Entries taken from a collection
== Segment start ==

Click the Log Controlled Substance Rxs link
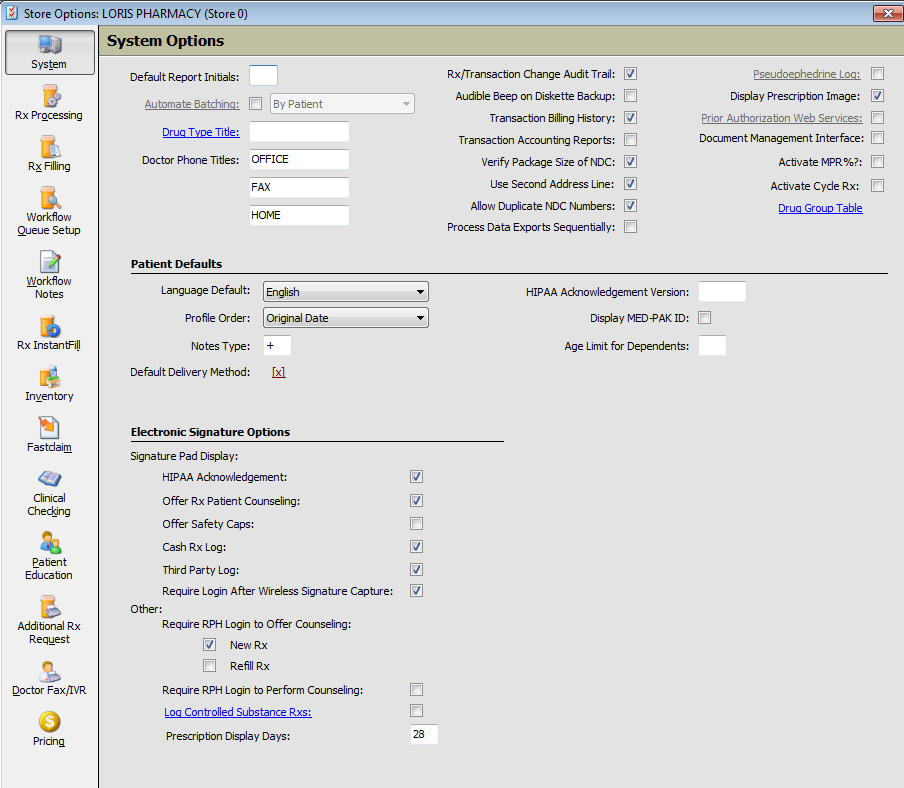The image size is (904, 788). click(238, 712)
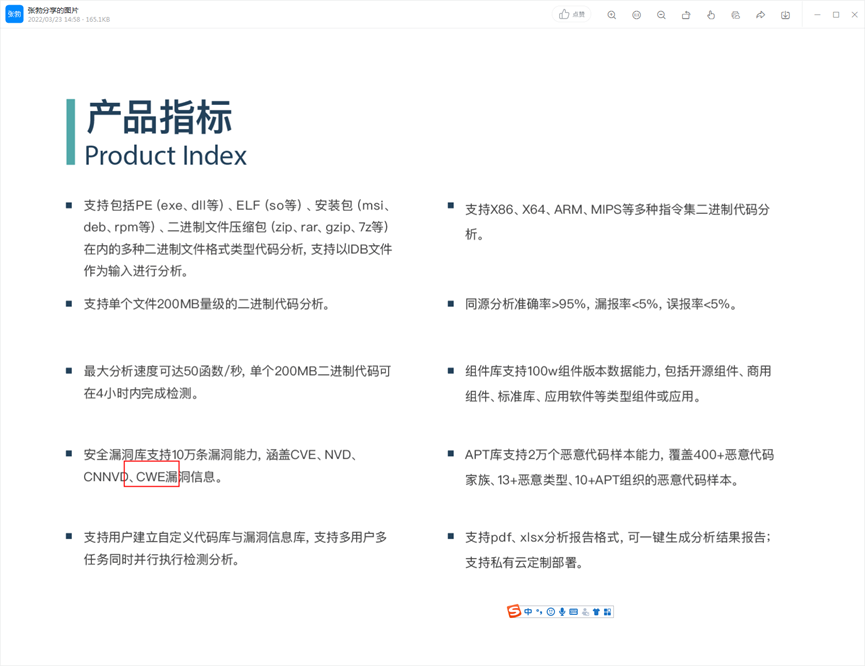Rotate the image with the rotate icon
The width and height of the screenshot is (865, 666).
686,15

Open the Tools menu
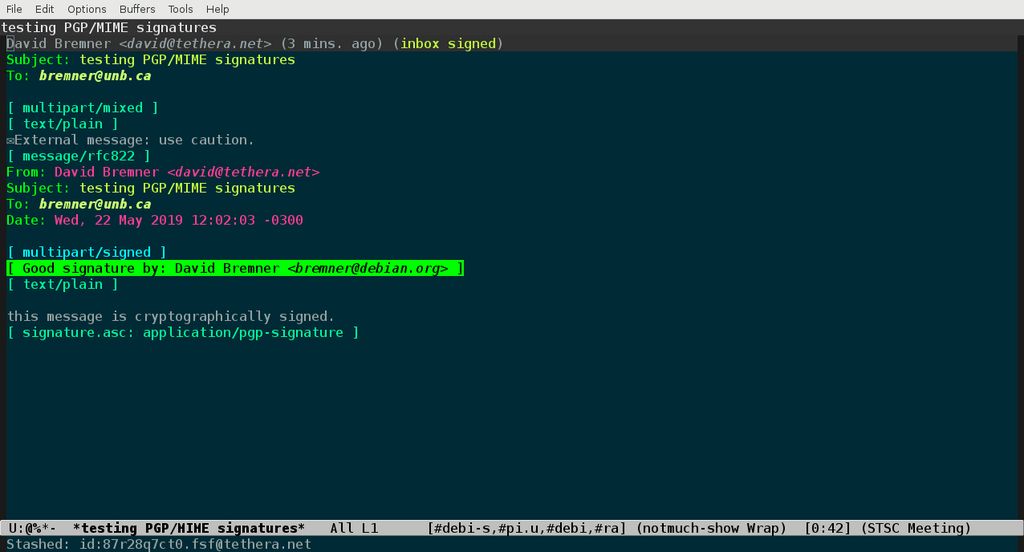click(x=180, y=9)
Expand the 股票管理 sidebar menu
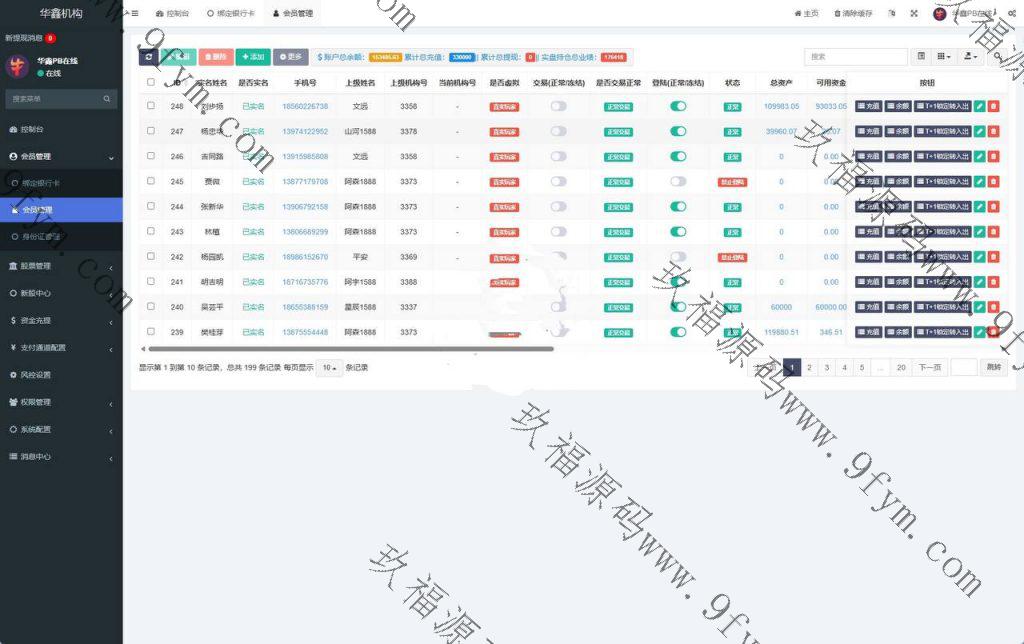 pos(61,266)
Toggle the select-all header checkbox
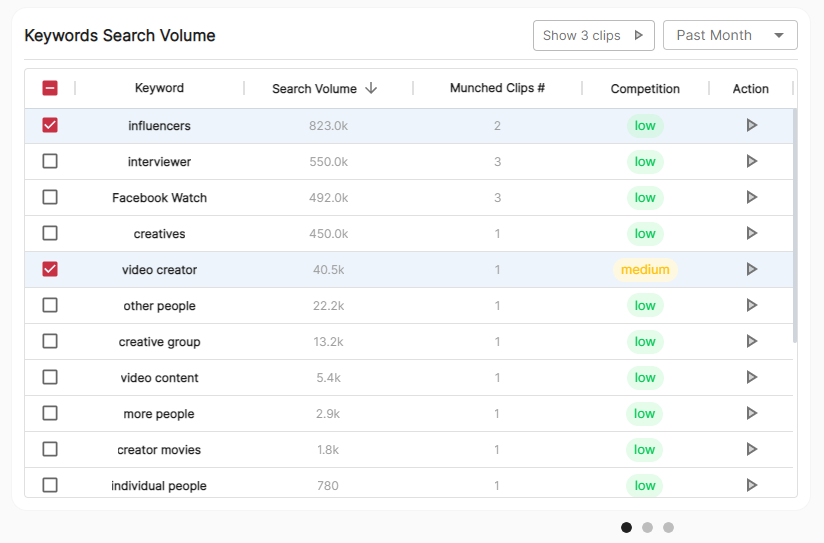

== Segment end ==

TASK DIRECTIONS:
Nothing but an exact copy is needed, covering the lines from the line with "Open the Tools menu" through the last line of the entries, pictures excluded.

EXERCISE RESULT:
Open the Tools menu
click(x=180, y=9)
Expand the 股票管理 sidebar menu
 pos(61,266)
Toggle the select-all header checkbox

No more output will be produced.